**GIVEN PROBLEM 1:** Copy from the passage on college admissions the stretch from "Minority candidates are, of" through "are minority candidates.".
**GIVEN PROBLEM 2:** For each statement, say yes or no according to the passage on college admissions, and quote the words of the passage that decide it: (a) Minority candidates are the only group of applicants who receive special consideration. (b) The Bakke decision was handed down in 1978. (c) A minority share of students that holds steady from year to year is prima facie evidence of quotas.
**GIVEN PROBLEM 3:** Pick up the passage on college admissions after its final line and write the next part.

**EXCERPT TO READ:**
In short, admissions officers at both private and public universities have been doing exactly what Justice Powell, in the landmark 1978 decision, Regents of the University of California v. Bakke, said that they should be allowed to do: pursuing “race-sensitive” admissions policies that entail considering race among other factors. They have been weighing considerations that are both objective (advanced-placement courses taken in high school, for example) and subjective (indications of drive, intellectual curiosity, leadership ability, and so on). And they have been selecting very well. According to all the available evidence, minority students admitted to academically selective colleges and universities as long ago as the mid-1970s have been shown to be successful in completing rigorous graduate programs, doing well in the marketplace, and, most notably, contributing in the civic arena out of all proportion to their numbers.
Minority candidates are, of course, by no means the only group of applicants to receive special consideration. Colleges and universities have long paid special attention to children of alumni, to “development cases,” to applicants who come from poor families or who have otherwise overcome special obstacles, to applicants who will add to the geographic (including international) diversity of the student body, to students with special talents in fields such as music, and, especially in recent years, to athletes. Some readers may be surprised to learn from Reclaiming the Game that recruited athletes at many selective colleges are far more advantaged in the admissions process (that is, are much more likely to be admitted at a given SAT level) than are minority candidates.
A related topic deserves some emphasis, and that is the issue of “quotas.” There is not space here to discuss the subject in detail, but one point is important to clarify. The fact that the percentage of minority students in many colleges and universities does not fluctuate substantially from year to year is in no sense prima facie evidence that quotas are being used. Anyone familiar with admissions processes -- and with their basic statistics -- knows that percentages for virtually all subgroups of any reasonable size are remarkably consistent from year to year. That is because the size of the college-going population does not change significantly on an annual basis, nor do the number and quality of secondary schools from which institutions draw applications, nor does the number of qualified candidates. All of these numbers are very stable, and it is therefore not at all surprising that incoming college classes should change very little in their composition from year to year. (For example, we suspect that the fraction of an entering class wearing eyeglasses is remarkably consistent from year to year, but that would hardly persuade us that an eyeglass quota is being imposed.)
4. Selectivity and “merit” involve predictions about on-campus learning environments and future contributions to society.

**RECORDED INFORMATION:**

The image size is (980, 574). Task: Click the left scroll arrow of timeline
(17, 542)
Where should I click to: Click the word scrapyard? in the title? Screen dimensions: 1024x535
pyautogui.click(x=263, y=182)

**RIGHT ANSWER 1:**
Minority candidates are, of course, by no means the only group of applicants to receive special consideration. Colleges and universities have long paid special attention to children of alumni, to “development cases,” to applicants who come from poor families or who have otherwise overcome special obstacles, to applicants who will add to the geographic (including international) diversity of the student body, to students with special talents in fields such as music, and, especially in recent years, to athletes. Some readers may be surprised to learn from Reclaiming the Game that recruited athletes at many selective colleges are far more advantaged in the admissions process (that is, are much more likely to be admitted at a given SAT level) than are minority candidates.

**RIGHT ANSWER 2:**
(a) No: "Minority candidates are, of course, by no means the only group of applicants to receive special consideration."
(b) Yes: "the landmark 1978 decision, Regents of the University of California v. Bakke"
(c) No: "is in no sense prima facie evidence that quotas are being used."

**RIGHT ANSWER 3:**
One of the most common misconceptions is that candidates who have scored above some level or earned a certain grade-point average “deserve” a place in an academically selective institution. That “entitlement” notion is squarely at odds with the fundamental principle that, in choosing among a large number of well-qualified applicants, all of whom are over a high threshold, colleges and universities are making bets on the future, not giving rewards for prior accomplishments. Institutions are meant to take well-considered risks. That can involve turning down candidate “A” (who is entirely admissible but does not stand out in any particular way) in favor of candidate “B” (who is expected to contribute more to the educational milieu of the institution and appears to have better long-term prospects of making a major contribution to society). All applicants, of course, deserve to be evaluated fairly, which means treating them the same way as other similarly situated candidates; but, in the words of Lee Bollinger, president of Columbia University and former president of the University of Michigan, “there is no right to be admitted to a university without regard to how the overall makeup of the student body will affect the educational process or without regard to the needs of the society....” “Merit” is not a simple concept. It has certainly never meant admitting all the valedictorians who apply, or choosing students strictly on the basis of test scores and GPAs.
An elaborate admissions process, which focuses on the particular characteristics of individuals within many subgroups -- and on those of the entire pool of applicants -- is designed to craft a class that will, in its diversity, be a potent source of educational vitality. Colleges use a variety of procedures to take account of race, and it is essential that differences of opinion concerning the wisdom (or even the legality) of any single approach not lead to an outcome that precludes other approaches.
5. Paying special attention to any group in making admissions decisions entails costs; but the costs of race-sensitive admissions have been modest and well-justified by the benefits.
The “opportunity cost” of admitting any particular student is that another applicant will not be chosen. But such choices are rarely “head-to-head” decisions. For example, there is no reason to believe -- as reverse-discrimination lawsuits generally assume -- that if a particular minority student had not been accepted, his or her place would have been given to a complainant with comparable or better test scores or grades. The choice might, instead, have been an even higher-scoring minority student who had not been admitted, a student from a foreign country, or a lower-scoring white student from one of several subgroups that are given extra consideration in the admissions process. Making hard choices on the margin is never easy and always -- fortunately -- involves human judgments made by experienced admissions officers. It is, in any case, wrong to assume that race-sensitive admissions policies have significantly reduced the chances of well-qualified white students to gain admission to the most selective colleges. Findings reported in The Shape of the River, based on data for a subset of selective colleges and universities, demonstrate that elimination of race-sensitive policies would have increased the admission rate for white students by less than two percentage points: from roughly 25 percent to 26.5 percent.
It should be emphasized that taking race into account in making admissions decisions does not appear to have two kinds of costs often mentioned by critics of these policies.
* First, there is no systemic evidence that race-sensitive admissions policies tend to “harm the beneficiaries” by putting them in settings in which they are overmatched intellectually or “stigmatized” to the point that they would have been better off attending a less selective institution. On the contrary, extensive analysis of data reported in The Shape of the River shows that minority students at selective institutions have, over all, performed well. The more selective the institution that they attended, the more likely they were to graduate and earn advanced degrees, the happier they were with their college experience, and the more successful they were in later life.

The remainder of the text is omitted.